Saturday, May 21, 2011

The Mental Strobe Light


I had a nice talk with Manti yesterday. It was just the two of us, and we were able to talk about some things that have weighed quite heavily on my heart for sometime now. During the conversation, I tried to explain to him what I experience inside when I'm under stress.

Imagine being in a dark room - like at a dance where the lights are very dim and there are a lot of people - and there is an intense strobe light flashing the whole time. I'm not talking about a disco ball. I'm talking about a strobe light that flashes strong beams of lights haphazardly around the room into any unsuspecting eyeballs that might be unfortunate enough to be looking in its direction. How do you turn off one of those things? I think they hide the switch somewhere so that only one person knows where it is and they have all-power where the strobe light is concerned.

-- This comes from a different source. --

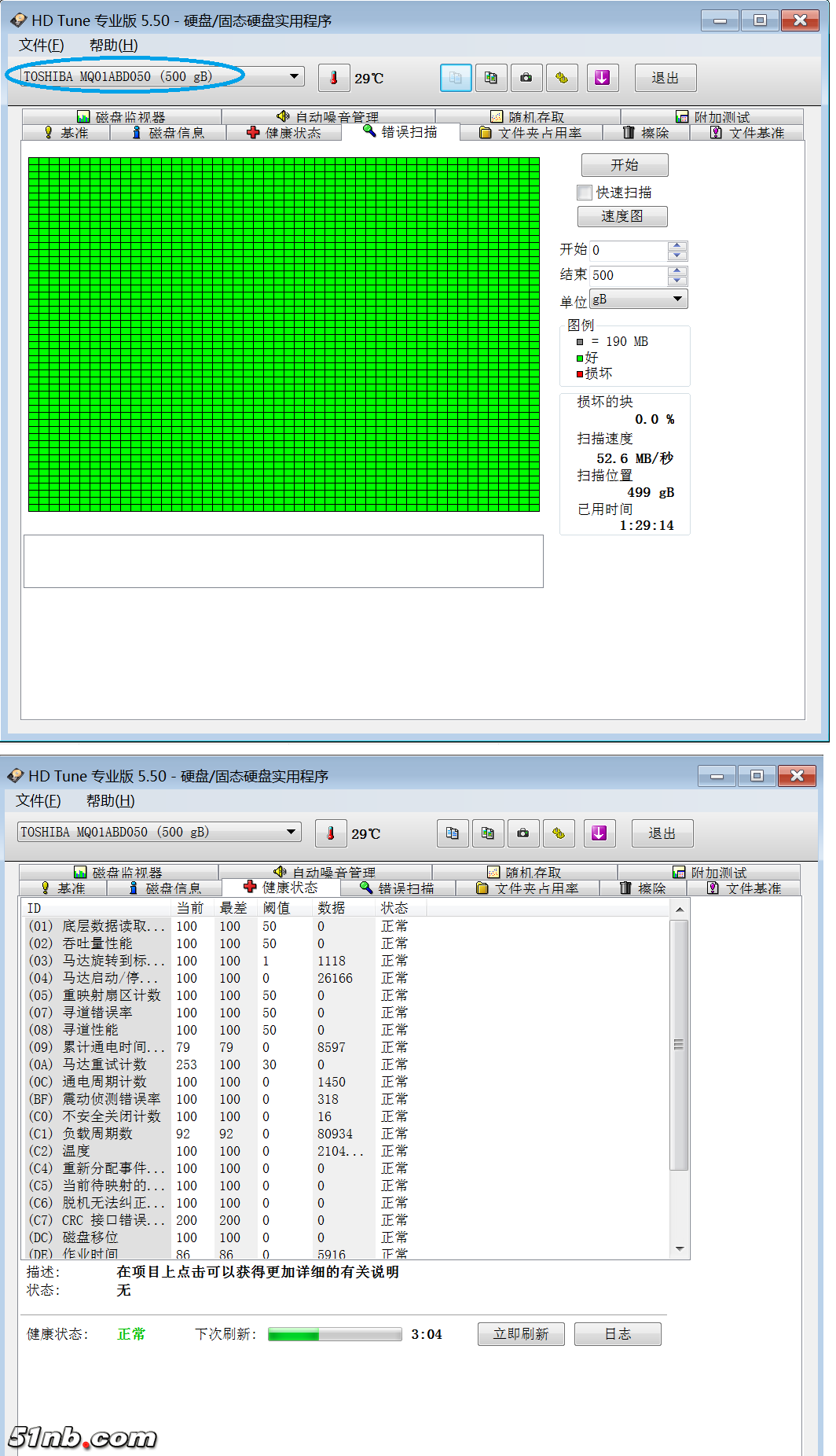Click the camera icon in lower window toolbar
Viewport: 836px width, 1456px height.
coord(523,833)
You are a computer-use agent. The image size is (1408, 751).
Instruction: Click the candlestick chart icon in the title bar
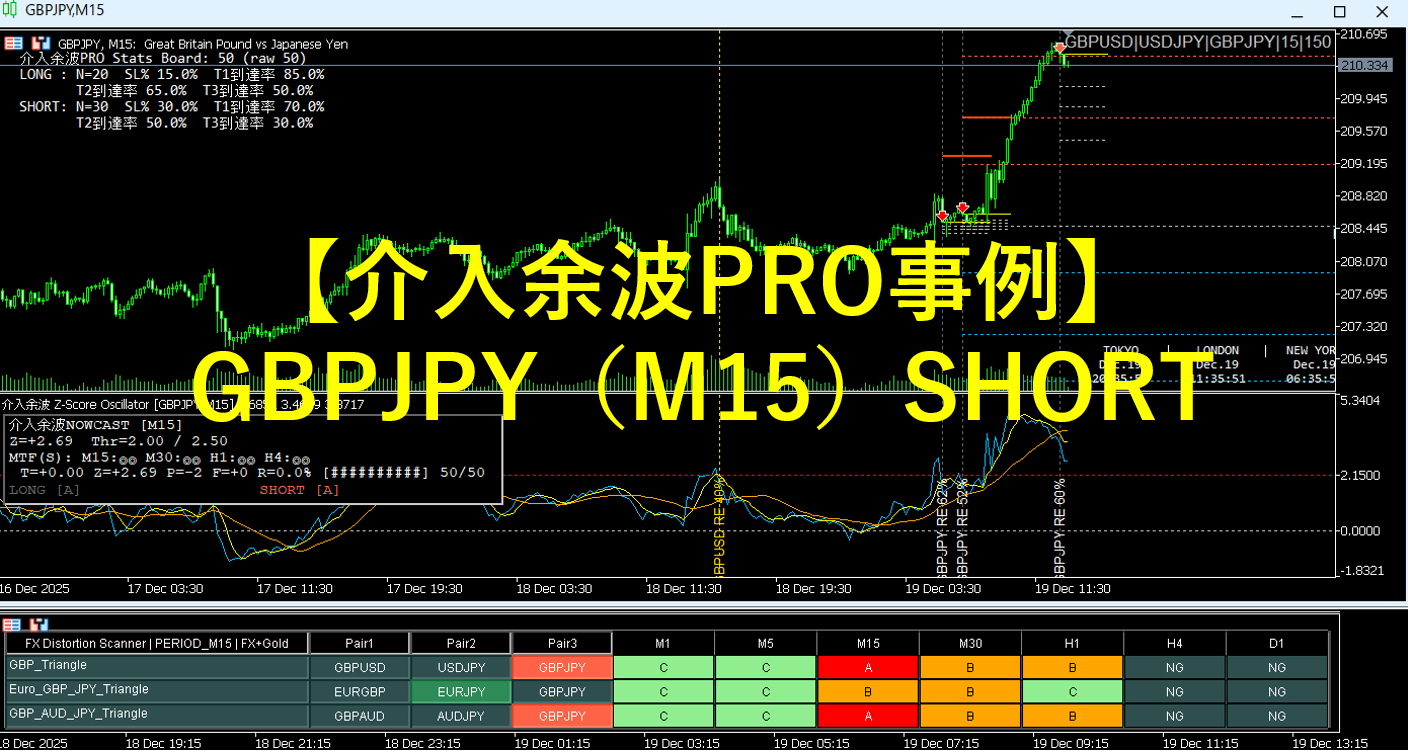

Inside my head is a strobe light. It has endless battery power too, I think. I don't know where the switch is, and if someone turns it on, its inevitably going to aim for my eyes and keep me from being able to focus on anything. It truly is a miserable feeling.

And that is my definition of my personal stress response. It's no wonder I can't deal with anything during stressful times, right? It interferes with all thought processes and reasoning. I'd really like to pull that plug. *sigh*

So am I just odd, or is that a plausible description for what everybody experiences when they feel stressed?

1 comment:

  1. Stress shuts me down completely. I reach a point where I can't think or function and need to get off by myself and just be alone. I put up a wall between me and the rest of the world so I can feel safe again. I don't solve anything that way, but I can't be hurt either.